When the targeted tank was moved to another location, the camera of the NVIDIA Jetson TX2 Developer Kit took another video of it, and the x- and y-angles were recalculated to rotate the servomotors, which subsequently moved the control surfaces toward the targeted tank. Hence, the location determination approach is correct, and the system worked correctly.

Therefore, using just two consecutive images and applying computer vision techniques, such as epipolar geometry, feature detection, feature matching, the fundamental matrix, and the triangulation approach, we were able to determine the location of the targeted tank and direct a missile toward it for destruction.

4 Discussion

This paper presents a breakthrough in the design and construction of intelligent weapons.
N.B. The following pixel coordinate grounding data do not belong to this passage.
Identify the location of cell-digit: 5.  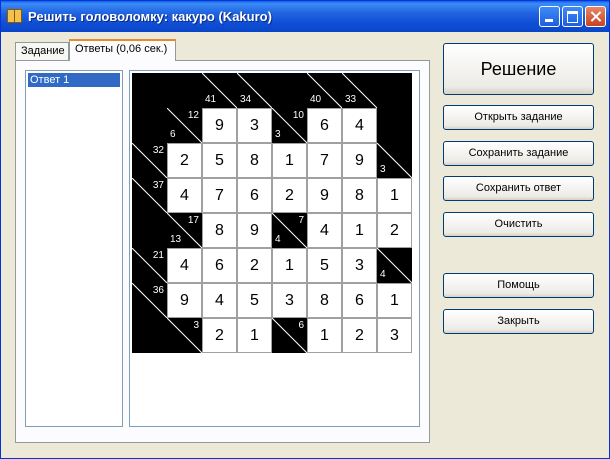
(220, 160). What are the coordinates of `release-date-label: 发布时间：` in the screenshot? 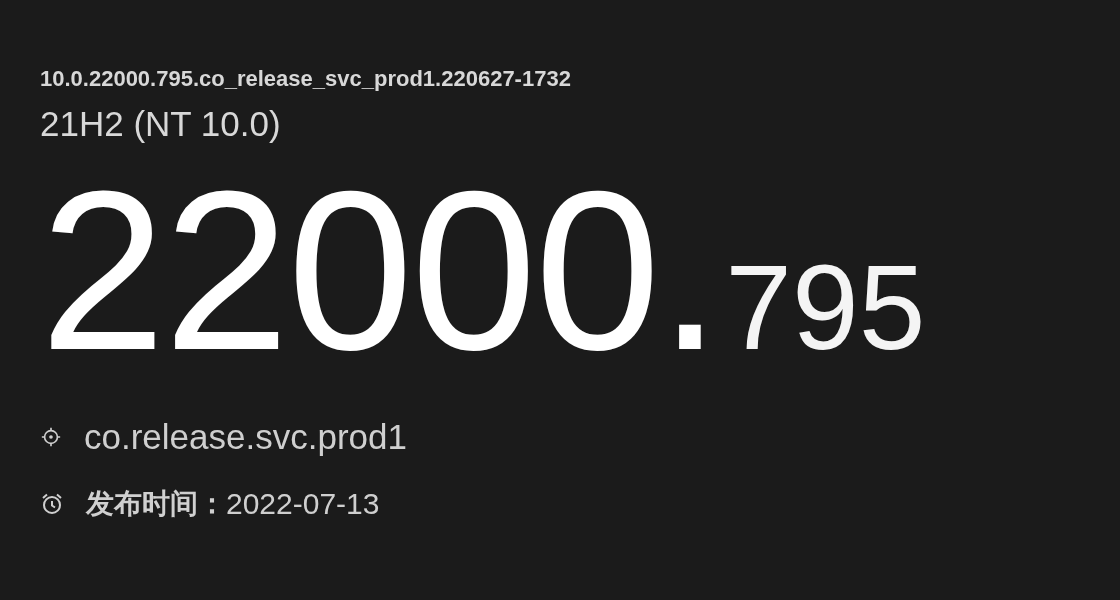 It's located at (156, 504).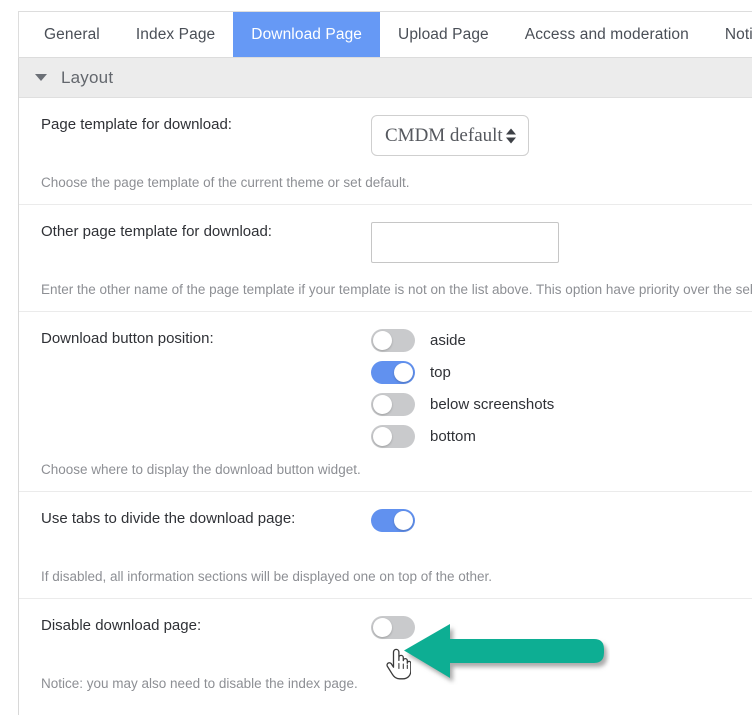  What do you see at coordinates (444, 34) in the screenshot?
I see `tab-upload-page: Upload Page` at bounding box center [444, 34].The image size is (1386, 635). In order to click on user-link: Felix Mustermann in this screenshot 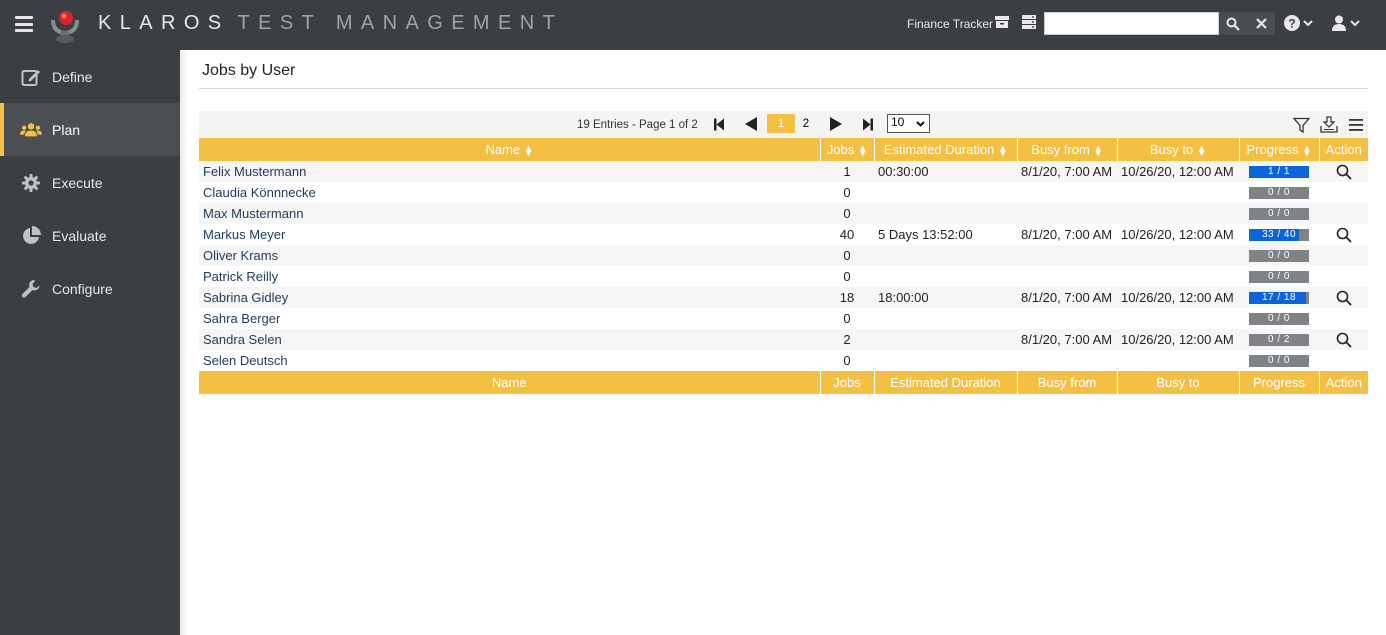, I will do `click(254, 172)`.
This research designed and constructed a control circuit for a wide range, smart, and autonomous ATGMs. An object detection model and computer vision technologies were used to design and build this control circuit. In addition, not only do smart and autonomous ATGMs reduce the costs of these missiles, but they also enhance the accuracy and increase the range to more than 50 km. Thus, the number of victims and the destruction of civil buildings should decrease. When compared to the control circuit of the FGM-148 Javelin, which is with range of 4 km (Light weight CLU) and cost of US $249,700 (Lightweight CLU only), this smart and autonomous control circuit costs approximately seven hundred dollars. Furthermore, the FGM-148 Javelin uses an infrared seeker to track a targeted tank, whereas the intelligent control circuit presented here uses video frames, an object detection model, and computer vision technologies. However, the object detection model was executed in approximately a half-second of time. Therefore, this model was performed just one time, whereas computer vision technologies are executed repeatedly as long as a missile is moving toward a targeted tank. In addition, outlier features can lead to incorrect locations.

Moreover, The system relies on two clear images of the targeted tank to determine its location, but may not work in harsh conditions, such as fog or rain. However, filters can be used to enhance the images.

In addition, stereo cameras should be used for long distances to avoid delays caused by a single camera (Table 1).

Table 1 Comparison between three different types of ATGM

This is an era, where advanced technologies are being used to create efficient, autonomous weapons capable of hitting targets precisely and at long distances.

5 Conclusion

ATGMs are commonly used in conflicts worldwide to protect countries and destroy enemy tanks and heavy vehicles. However, current ATGMs like the FGM-148 Javelin have limited range and are expensive. Traditional missiles like the 9M133 Kornet lack precision and also have limited range. To improve ATGMs, smart and autonomous control circuits were designed using object detection models, such as YOLOv5 and computer vision technologies. These smart, autonomous, and accurate ATGMs are cheaper and have a wider range, resulting in fewer casualties and less damage to civilian properties. This is the era of intelligent weapons that use advanced technologies to create efficient and cost-effective weapons.